TASK REQUIREMENTS
Every line from the one bearing "Task: Click the search input field" through the last line of the records below is to be output exactly, and no other line; leave out the pictures.

Data excerpts:

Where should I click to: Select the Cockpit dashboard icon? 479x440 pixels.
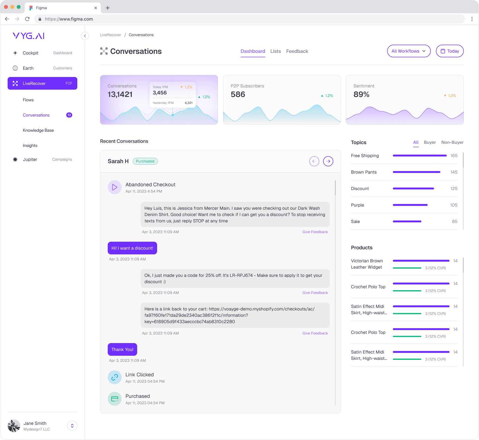click(x=15, y=53)
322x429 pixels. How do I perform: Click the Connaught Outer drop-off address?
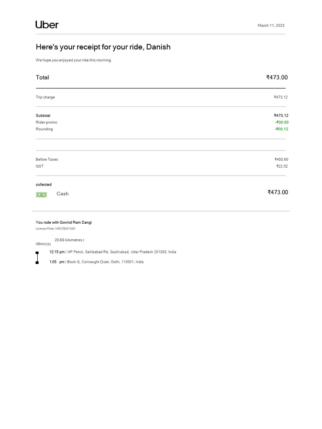coord(105,262)
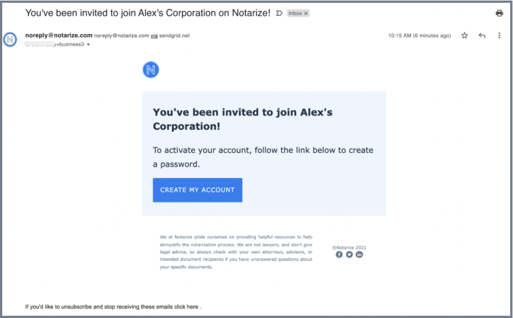Print the email using the printer icon

pos(499,13)
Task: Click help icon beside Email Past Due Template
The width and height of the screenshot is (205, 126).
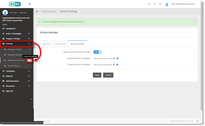Action: pyautogui.click(x=117, y=65)
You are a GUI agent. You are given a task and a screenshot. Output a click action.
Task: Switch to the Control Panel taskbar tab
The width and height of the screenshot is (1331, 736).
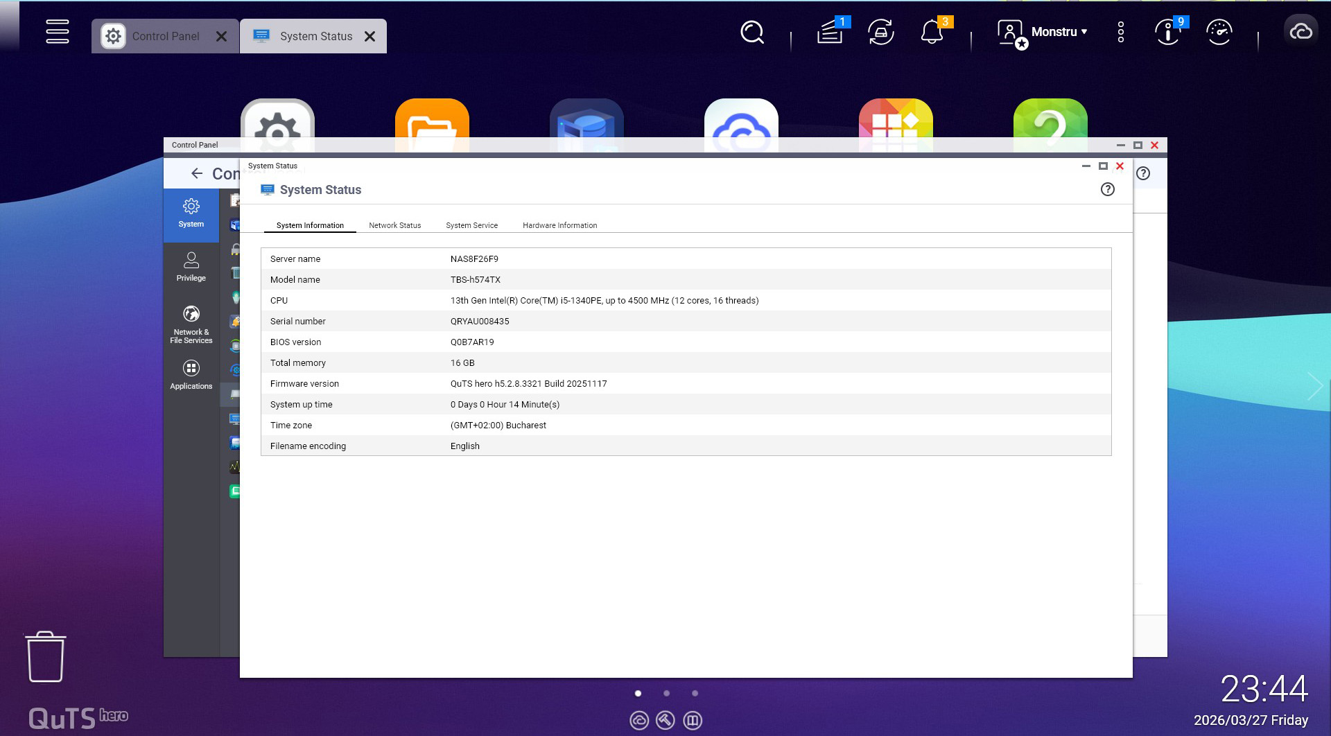[165, 36]
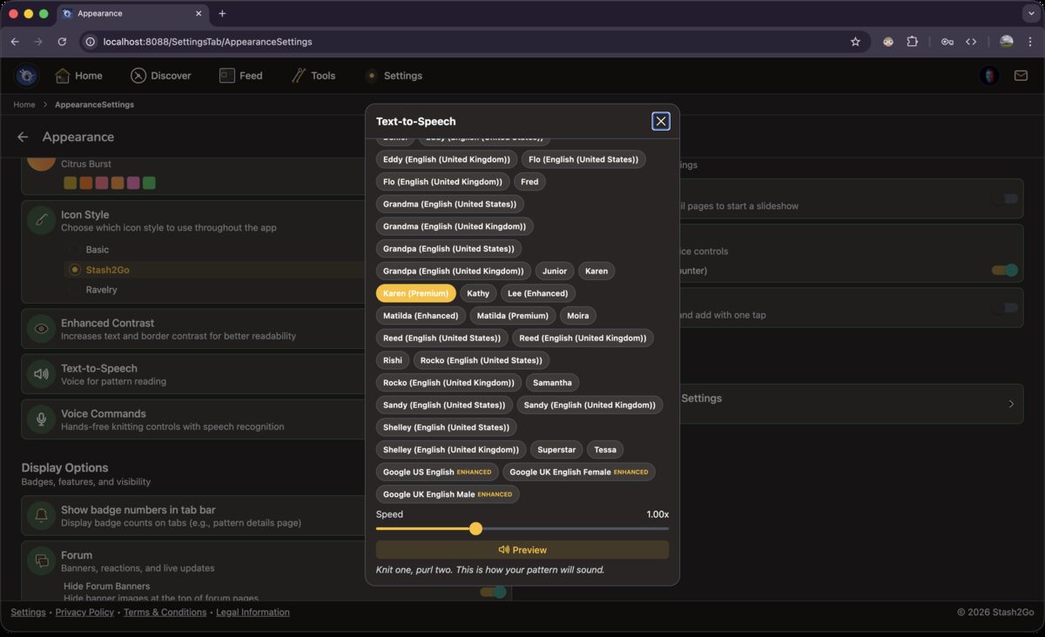Select the Tools paintbrush icon
The width and height of the screenshot is (1045, 637).
tap(297, 76)
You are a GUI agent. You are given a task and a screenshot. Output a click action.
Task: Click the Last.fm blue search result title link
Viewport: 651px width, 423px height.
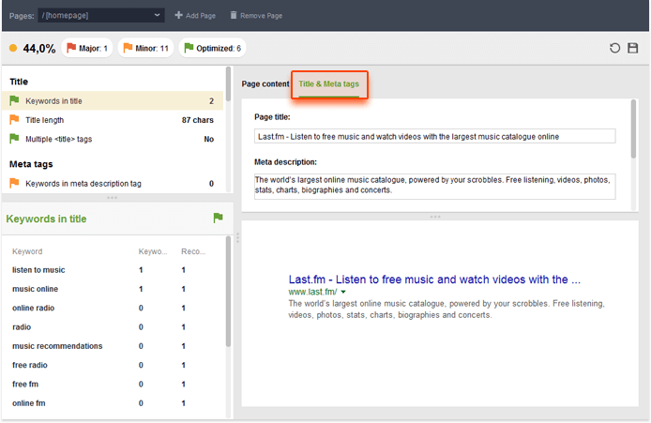(434, 279)
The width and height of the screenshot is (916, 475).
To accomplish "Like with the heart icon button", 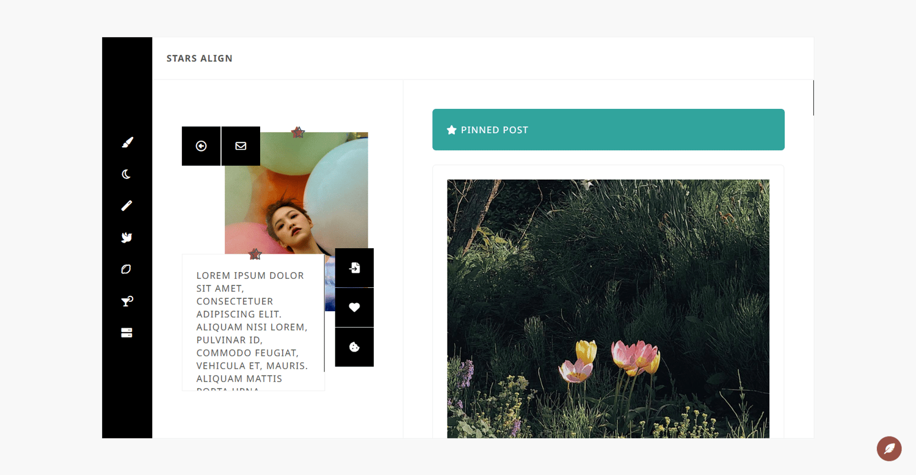I will (354, 307).
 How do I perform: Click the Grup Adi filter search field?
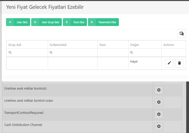tap(27, 53)
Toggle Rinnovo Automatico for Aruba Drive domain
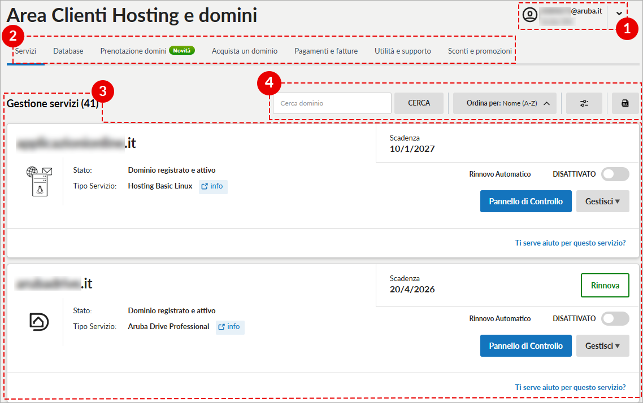The image size is (643, 403). pos(615,319)
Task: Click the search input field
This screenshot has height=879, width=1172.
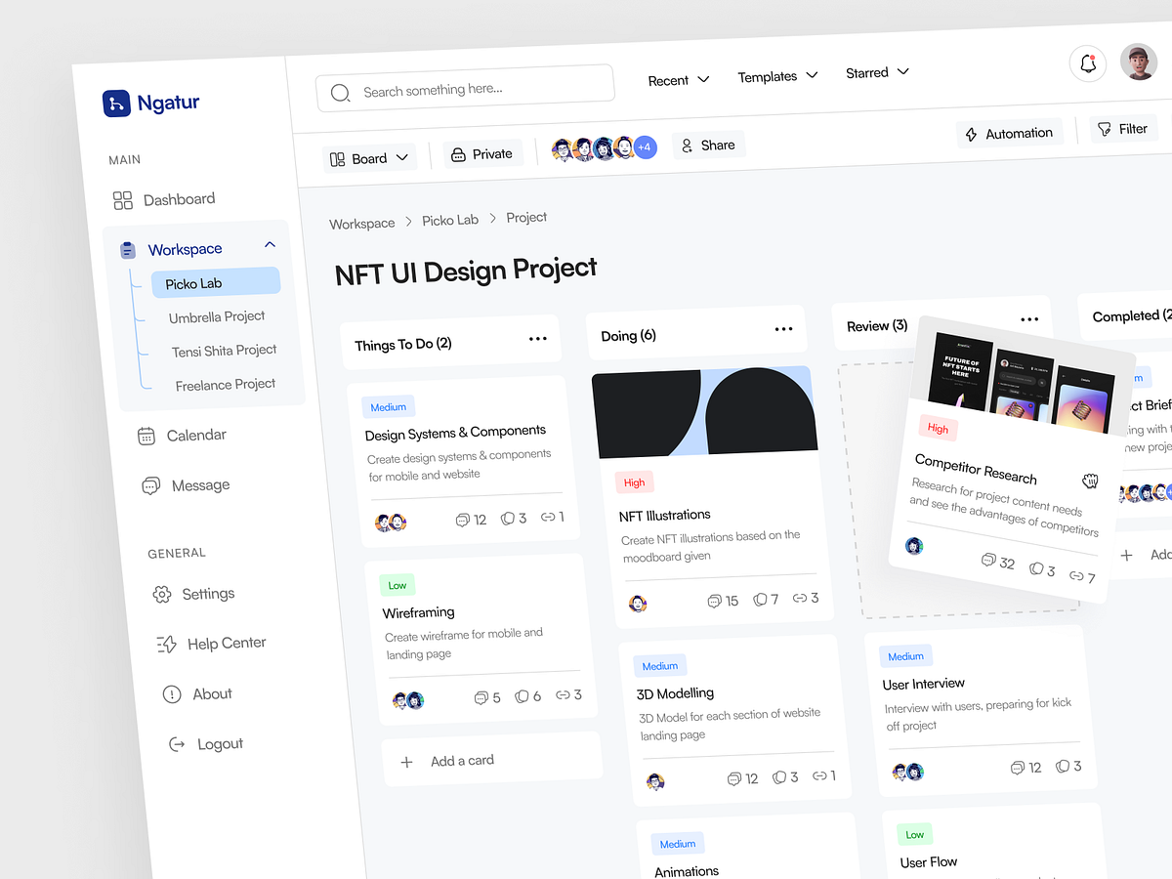Action: [464, 90]
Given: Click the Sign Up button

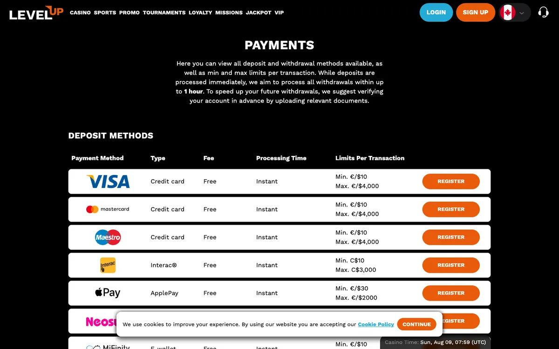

OUTPUT OF THE EXERCISE
Task: Click the search input field
This screenshot has height=879, width=1172.
Action: [464, 90]
Given: Click the Sign Up button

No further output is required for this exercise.